O United Auto Workers (UAW) afirmou nesta segunda-feira que TJ Sabula, 40 anos, funcionário da Ford que gritou “protetor de pedófilo” para o então presidente Donald Trump durante visita à planta River Rouge, em Dearborn (Michigan), continua empregado e não recebeu qualquer medida disciplinar.
Segundo a vice-presidente do sindicato, Laura Dickerson, Trump reagiu dizendo que Sabula seria demitido. “Isto aqui não é The Apprentice”, declarou Dickerson em conferência política realizada em Washington, ressaltando que o trabalhador segue no cargo e sem advertências formais. A dirigente enfatizou que o UAW defende o direito de liberdade de expressão de seus representados.

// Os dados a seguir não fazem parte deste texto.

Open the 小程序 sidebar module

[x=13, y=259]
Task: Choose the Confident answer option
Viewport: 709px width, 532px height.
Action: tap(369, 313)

O episódio ocorreu no mês passado, quando o presidente visitava o complexo industrial da montadora. De acordo com vídeos do momento, Trump chegou a resmungar “f— you” duas vezes e ergueu o dedo médio em direção ao funcionário.
Na ocasião, Sabula disse ao The Washington Post não se arrepender do ato. Ele estimou que estava a cerca de 18 metros de distância do presidente e afirmou ter sido “alvo de retaliação política” por constranger Trump publicamente.

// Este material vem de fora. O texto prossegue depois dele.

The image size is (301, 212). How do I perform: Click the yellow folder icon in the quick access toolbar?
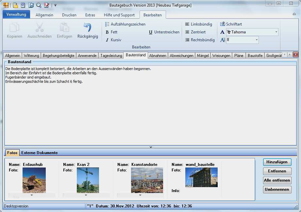pyautogui.click(x=15, y=5)
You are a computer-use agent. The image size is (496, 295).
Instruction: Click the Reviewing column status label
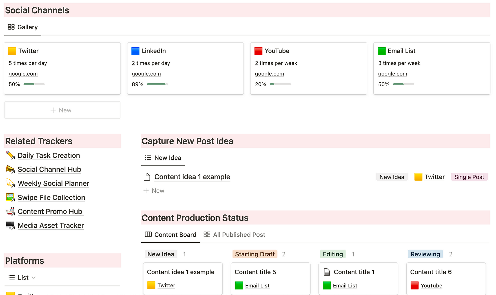click(425, 254)
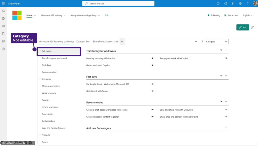Collapse the Get started category
The image size is (258, 146).
click(x=40, y=51)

Após a visita, o presidente executivo da Ford, Bill Ford, classificou o incidente como “infeliz” e afirmou ter ficado constrangido. Já a Casa Branca considerou a reação de Trump “apropriada”; o diretor de comunicação, Steven Cheung, descreveu o trabalhador como “lunático em ataque de fúria”.

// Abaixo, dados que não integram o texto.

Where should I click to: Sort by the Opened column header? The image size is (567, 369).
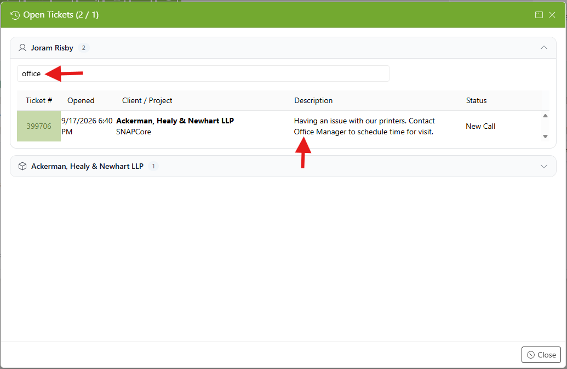(81, 100)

Imagem: Landon Mion FOXBusiness via foxbusiness.com
Sabula se identifica como independente politicamente, diz nunca ter votado em Trump, embora já tenha apoiado outros republicanos.
Paralelamente, o Departamento de Justiça continua pressionado por congressistas de ambos os partidos por ainda não divulgar integralmente documentos ligados às investigações sobre o abusador sexual Jeffrey Epstein; legislação bipartidária determinava a publicação até 19 de dezembro.